La crise des mathématiques au XIX°: Les fondements des mathématiques furent ébranlés au XIX° siècle avec l’introduction des géométries non euclidiennes par Lobatchevski (remise en cause de l’axiome des parallèles). Avant cela personne ne remettait en doute les bases sur lesquelles les mathématiques étaient fondées. Cela donnait :
  1. les fondements de la géométrie semblaient incertains
  2. l’espace physique peut être décrit par d’autres géométries que celle d’Euclide
  3. Il n’y a pas de géométrie plus vraie qu’une autre

L’analyse était elle aussi mal assise sur ses bases:

  1. aucune axiomatique même rudimentaire n’avait été tenté pour l’arithmétique
  2. l’analyse présentait de nombreuses difficultés pour raisonner sur l’infini, la continuité, les limites, etc.
  3. on ne pouvait expliquer la généralisation de la notion de nombres (entiers, puis rationnels, réels, complexes, etc.)
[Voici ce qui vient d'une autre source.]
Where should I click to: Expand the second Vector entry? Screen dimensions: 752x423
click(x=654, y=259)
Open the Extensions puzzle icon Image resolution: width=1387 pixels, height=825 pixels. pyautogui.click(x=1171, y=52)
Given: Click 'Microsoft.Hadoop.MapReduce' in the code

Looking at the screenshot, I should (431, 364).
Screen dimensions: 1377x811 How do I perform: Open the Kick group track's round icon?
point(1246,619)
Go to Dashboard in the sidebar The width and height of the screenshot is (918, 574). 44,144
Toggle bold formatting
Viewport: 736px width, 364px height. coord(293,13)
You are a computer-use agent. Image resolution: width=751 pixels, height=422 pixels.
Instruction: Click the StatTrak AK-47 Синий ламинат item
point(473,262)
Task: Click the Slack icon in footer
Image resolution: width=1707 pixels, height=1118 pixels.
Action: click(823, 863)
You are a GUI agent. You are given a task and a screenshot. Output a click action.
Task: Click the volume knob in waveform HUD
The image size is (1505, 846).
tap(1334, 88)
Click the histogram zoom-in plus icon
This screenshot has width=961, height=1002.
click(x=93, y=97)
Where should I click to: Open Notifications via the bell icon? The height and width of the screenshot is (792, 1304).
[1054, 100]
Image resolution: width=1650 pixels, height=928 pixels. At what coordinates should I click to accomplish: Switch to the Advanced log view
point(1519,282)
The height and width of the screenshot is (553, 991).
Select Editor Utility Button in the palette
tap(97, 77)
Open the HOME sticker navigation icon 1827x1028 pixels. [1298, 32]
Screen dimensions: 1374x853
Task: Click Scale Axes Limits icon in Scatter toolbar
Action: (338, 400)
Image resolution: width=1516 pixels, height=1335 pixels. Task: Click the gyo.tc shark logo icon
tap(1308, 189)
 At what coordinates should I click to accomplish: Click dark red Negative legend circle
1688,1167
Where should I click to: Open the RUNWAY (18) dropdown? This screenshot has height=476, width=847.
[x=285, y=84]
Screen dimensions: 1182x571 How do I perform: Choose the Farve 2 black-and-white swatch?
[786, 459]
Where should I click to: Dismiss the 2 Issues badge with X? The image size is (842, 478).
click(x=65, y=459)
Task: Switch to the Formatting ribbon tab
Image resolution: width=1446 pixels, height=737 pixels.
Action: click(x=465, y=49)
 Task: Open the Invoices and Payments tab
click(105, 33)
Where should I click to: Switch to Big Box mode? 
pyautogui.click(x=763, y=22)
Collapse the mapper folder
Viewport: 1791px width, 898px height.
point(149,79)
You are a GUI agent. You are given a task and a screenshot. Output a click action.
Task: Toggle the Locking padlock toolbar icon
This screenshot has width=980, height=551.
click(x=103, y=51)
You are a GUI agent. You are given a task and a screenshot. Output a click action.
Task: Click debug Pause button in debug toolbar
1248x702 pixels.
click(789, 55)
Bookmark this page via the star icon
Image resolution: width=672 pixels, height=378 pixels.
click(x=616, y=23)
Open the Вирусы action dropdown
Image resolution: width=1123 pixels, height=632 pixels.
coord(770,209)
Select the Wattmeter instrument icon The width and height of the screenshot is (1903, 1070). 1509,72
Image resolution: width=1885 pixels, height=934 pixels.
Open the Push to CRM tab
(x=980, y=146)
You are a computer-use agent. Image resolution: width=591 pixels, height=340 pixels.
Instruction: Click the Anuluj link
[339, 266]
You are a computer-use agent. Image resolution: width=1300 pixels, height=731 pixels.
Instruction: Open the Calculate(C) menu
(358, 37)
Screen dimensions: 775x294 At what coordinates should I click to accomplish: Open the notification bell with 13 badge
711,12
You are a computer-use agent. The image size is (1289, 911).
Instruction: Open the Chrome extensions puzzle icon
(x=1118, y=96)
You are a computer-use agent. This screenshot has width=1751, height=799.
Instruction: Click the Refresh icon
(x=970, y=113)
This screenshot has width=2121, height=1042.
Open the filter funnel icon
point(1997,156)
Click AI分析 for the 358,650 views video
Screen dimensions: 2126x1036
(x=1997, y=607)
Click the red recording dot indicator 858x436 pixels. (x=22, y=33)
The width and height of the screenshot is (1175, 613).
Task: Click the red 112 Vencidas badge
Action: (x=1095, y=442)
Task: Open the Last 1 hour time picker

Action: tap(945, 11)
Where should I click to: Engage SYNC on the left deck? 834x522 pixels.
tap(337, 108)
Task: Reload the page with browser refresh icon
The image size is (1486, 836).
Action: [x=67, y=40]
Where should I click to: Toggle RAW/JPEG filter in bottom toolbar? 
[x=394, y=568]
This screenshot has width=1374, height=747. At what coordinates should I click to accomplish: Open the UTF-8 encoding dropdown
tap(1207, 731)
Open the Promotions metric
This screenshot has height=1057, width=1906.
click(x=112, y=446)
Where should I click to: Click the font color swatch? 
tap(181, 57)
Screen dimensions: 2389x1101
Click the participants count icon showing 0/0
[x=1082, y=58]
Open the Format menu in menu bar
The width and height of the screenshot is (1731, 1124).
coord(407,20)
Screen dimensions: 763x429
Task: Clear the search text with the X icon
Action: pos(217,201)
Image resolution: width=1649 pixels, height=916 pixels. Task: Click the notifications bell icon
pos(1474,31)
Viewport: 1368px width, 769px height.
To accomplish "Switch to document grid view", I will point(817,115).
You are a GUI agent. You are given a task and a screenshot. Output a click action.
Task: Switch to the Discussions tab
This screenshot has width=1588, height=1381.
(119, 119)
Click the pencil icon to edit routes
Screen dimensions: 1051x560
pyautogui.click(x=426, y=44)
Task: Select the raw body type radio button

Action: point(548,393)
Théorie des ensembles: On aboutit ainsi à l’idée que l’objet le plus général des mathématiques étaient l’étude des relations entre des objets abstraits, définis axiomatiquement, et sans rapport avec une quelconque réalité expérimentale. Cette idée aboutit à la création de la théorie des ensembles. Toutefois de nombreuses apories résultent de cette théorie:

Paradoxe du barbier: un barbier qui prétend raser tous les hommes qui ne se rasent pas eux mêmes doit il se raser lui même ? s’il le fait il a tord, car il ne doit pas raser ceux qui se rasent eux mêmes. S’il ne le fait pas il a tord, car il doit raser tous ceux qui ne se rasent pas eux mêmes.

Pour éviter ces difficultés les mathématiciens ont bâti une axiomatique bannissant les ensembles paradoxaux de la théorie des ensembles.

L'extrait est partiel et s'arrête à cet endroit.